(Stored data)
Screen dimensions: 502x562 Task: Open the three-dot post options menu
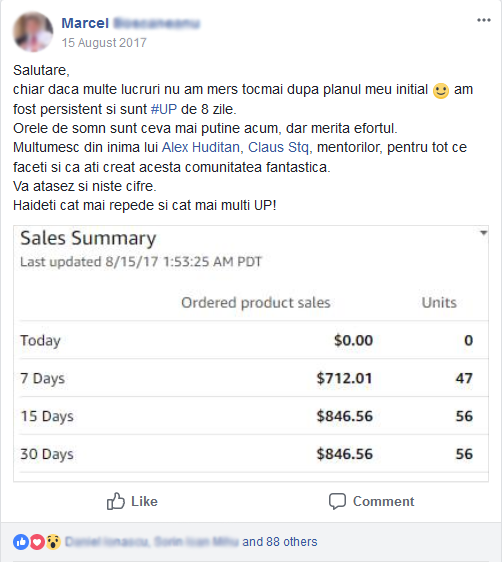483,20
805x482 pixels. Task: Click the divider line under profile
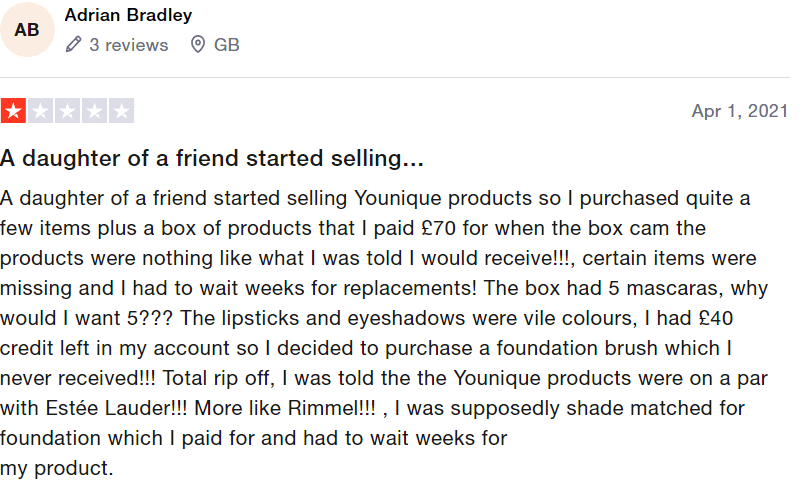[x=395, y=78]
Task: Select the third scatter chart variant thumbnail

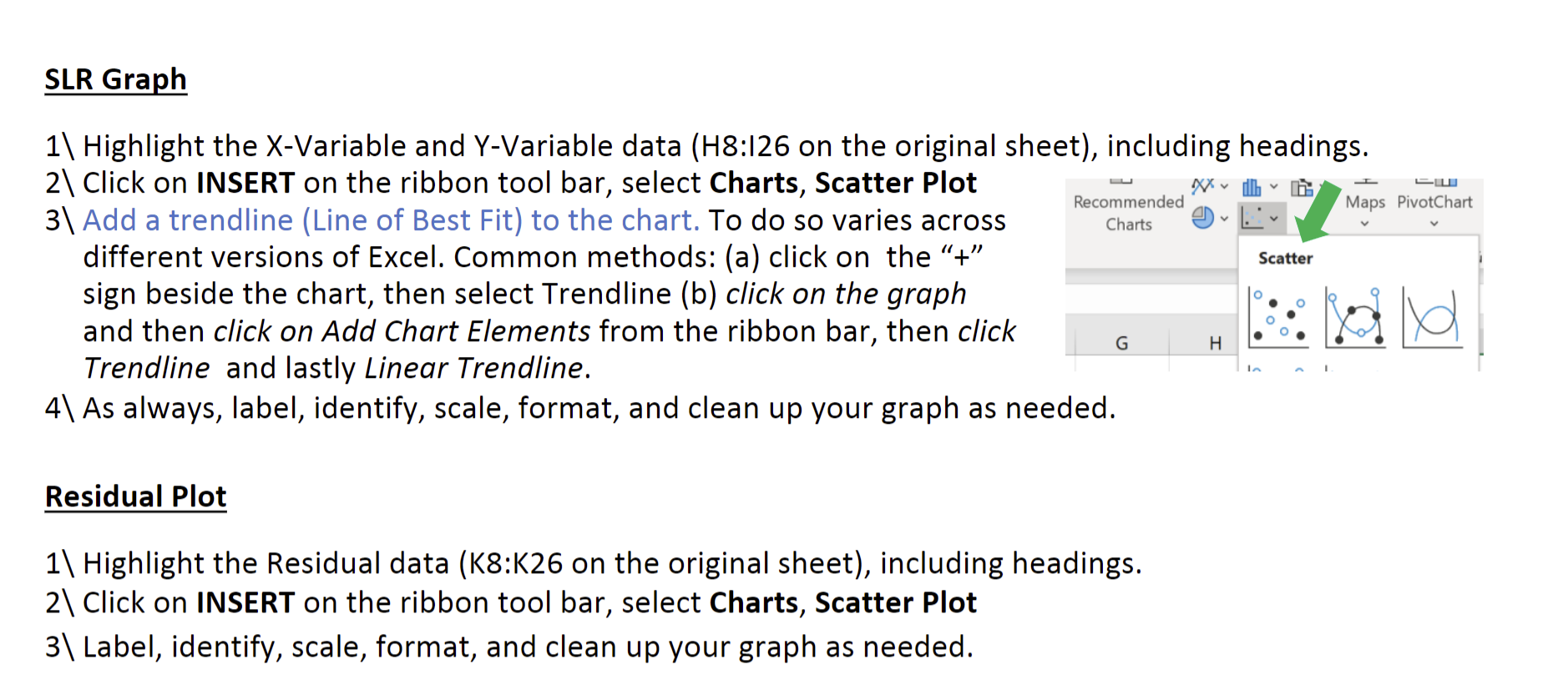Action: pyautogui.click(x=1430, y=319)
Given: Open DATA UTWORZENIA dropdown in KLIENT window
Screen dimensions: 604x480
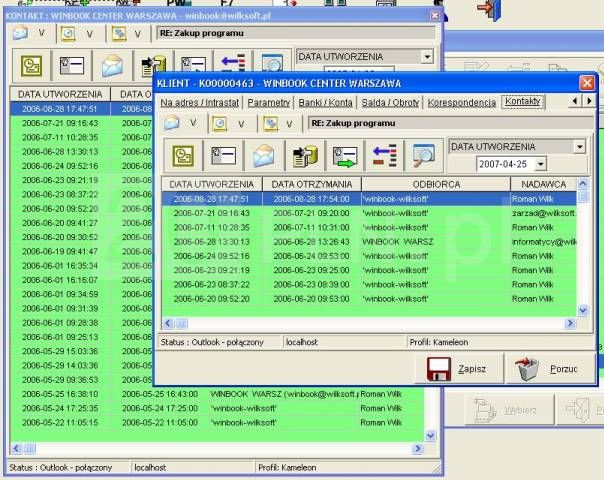Looking at the screenshot, I should tap(579, 146).
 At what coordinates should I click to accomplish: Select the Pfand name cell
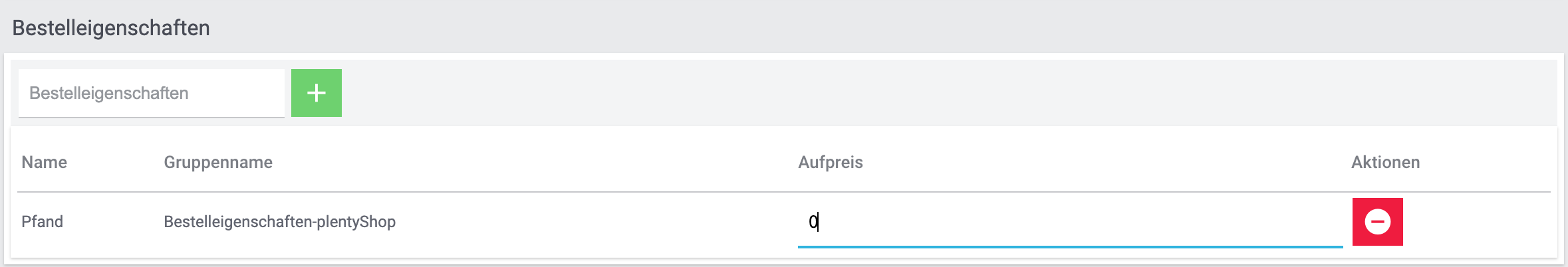click(42, 222)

_EXERCISE BRIEF_: Would you write out an exact copy of the entries above, with no images?

_SOLUTION TO THIS TASK_:
Screen dimensions: 502x562 Task: Open the three-dot post options menu
483,20
805x482 pixels. Task: Click the divider line under profile
[x=395, y=78]
Task: Select the third scatter chart variant thumbnail

Action: pyautogui.click(x=1430, y=319)
Given: Open DATA UTWORZENIA dropdown in KLIENT window
Screen dimensions: 604x480
Looking at the screenshot, I should tap(579, 146).
 At what coordinates should I click to accomplish: Select the Pfand name cell
click(42, 222)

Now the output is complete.